"Bill Minor has long been a highly respected observer of the jazz scene and one of its most literate journalists. In Jazz Journeys to Japan, he casts light on the much-neglected Japanese jazz scene and is not only quite informative, but very witty."
—Scott Yanow, author of Trumpet Kings and Jazz On Record
"With an eye and an ear for detail and a poet's passion, William Minor commits himself to meticulously leaving no stone unturned in his journey to understand the jazz heart within Japan. In his first-person exploration teeming with personal anecdotes and enlightening interviews, Bill engages the reader immediately with 'scherzando' (playful) reverence."
—Dan Ouellette, music critic, Billboard and DownBeat
"Jazz has been deeply rooted in the soil of the mysterious country of Zen, haiku, and Bushido for three quarters of a century, but not until Jazz Journeys to Japan has a book shed light on the Japanese jazz scene of today."
—Masahiko Satoh, pianist, composer, arranger
"Minor has done a very good, and long-overdue, job of putting to rest the mythology of the 'vapid' and unswinging Japanese jazz artist. Reading his description of these musicians in action, I kept hearing the music jump off the page. He confirmed that these cats can swing!"

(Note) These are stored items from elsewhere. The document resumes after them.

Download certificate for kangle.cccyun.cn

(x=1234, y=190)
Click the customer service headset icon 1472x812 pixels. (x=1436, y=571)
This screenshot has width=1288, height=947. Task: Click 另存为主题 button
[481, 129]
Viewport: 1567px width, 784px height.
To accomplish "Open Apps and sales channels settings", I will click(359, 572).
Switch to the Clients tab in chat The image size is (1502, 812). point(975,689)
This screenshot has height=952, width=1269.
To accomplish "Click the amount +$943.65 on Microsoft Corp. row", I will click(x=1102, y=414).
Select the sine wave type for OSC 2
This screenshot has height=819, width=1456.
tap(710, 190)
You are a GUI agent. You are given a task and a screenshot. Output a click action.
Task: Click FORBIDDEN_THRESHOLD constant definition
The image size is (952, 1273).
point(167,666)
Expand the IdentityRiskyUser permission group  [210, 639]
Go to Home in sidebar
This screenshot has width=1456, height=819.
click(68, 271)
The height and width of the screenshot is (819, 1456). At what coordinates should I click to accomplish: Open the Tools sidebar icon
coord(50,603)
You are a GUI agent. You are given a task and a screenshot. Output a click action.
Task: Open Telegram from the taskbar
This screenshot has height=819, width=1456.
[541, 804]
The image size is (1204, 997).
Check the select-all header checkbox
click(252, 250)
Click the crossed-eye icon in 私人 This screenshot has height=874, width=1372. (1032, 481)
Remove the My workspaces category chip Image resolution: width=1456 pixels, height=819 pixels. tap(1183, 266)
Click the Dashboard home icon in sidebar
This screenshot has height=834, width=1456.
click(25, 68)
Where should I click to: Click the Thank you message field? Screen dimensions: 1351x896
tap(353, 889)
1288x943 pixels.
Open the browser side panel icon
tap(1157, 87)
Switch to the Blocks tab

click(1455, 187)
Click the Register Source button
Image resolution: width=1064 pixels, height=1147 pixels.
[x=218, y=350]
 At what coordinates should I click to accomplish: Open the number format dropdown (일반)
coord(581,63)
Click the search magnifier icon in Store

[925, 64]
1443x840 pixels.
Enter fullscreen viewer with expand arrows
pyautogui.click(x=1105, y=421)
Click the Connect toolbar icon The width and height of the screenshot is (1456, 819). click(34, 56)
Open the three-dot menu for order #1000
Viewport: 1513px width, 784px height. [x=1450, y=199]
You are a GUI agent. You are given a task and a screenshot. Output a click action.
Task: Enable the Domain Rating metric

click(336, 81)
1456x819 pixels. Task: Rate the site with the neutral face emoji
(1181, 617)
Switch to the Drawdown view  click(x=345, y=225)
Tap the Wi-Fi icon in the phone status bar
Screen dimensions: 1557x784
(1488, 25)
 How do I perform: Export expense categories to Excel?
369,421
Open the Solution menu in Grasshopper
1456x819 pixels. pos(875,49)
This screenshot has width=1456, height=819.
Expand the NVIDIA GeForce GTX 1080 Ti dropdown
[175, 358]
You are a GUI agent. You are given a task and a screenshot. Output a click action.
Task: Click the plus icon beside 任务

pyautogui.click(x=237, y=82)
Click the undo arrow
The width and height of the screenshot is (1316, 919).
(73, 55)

—W. Royal Stokes, author of Living the Jazz Life and Swing Era New York
"Written as much for musicians as laymen, Jazz Journeys is a very satisfying read because it describes the various clubs in Japan, the artist, decor, even their style of dress—and most important, the style of jazz played there. . . . Minor's interviews are well done, bringing out musicians' personalities and response to jazz as their personal means of expression."
—Margot Petit Nichols, Carmel Pine Cone
"If you never miss the Montery Jazz Festival and/or are interested in all aspects of Japanese culture, this is a must-read."
—Silas Spaeth, Salinas Californian
"Minor starts off by asking some very basic questions—Is Japanese jazz original? Is there good Japanese jazz?--then sets out to answer them, describing social scenes as well as musical ones, including himself and his wife as characters in an almost novelistic scenario. It's a lovely, worthwhile journey, after which names like Tiger Okoshi, Sleepy Matsumoto, Junko Onishi and Yosuke Yamashita will become old friends, rather than mysteries."
—Paul de Barros, Sunday Seattle Times & Seattle Post-Intelligencer
" . . . a historical reference guide to Japanese jazz for the uninitiated. . . . not the typical linear approach to writing about jazz."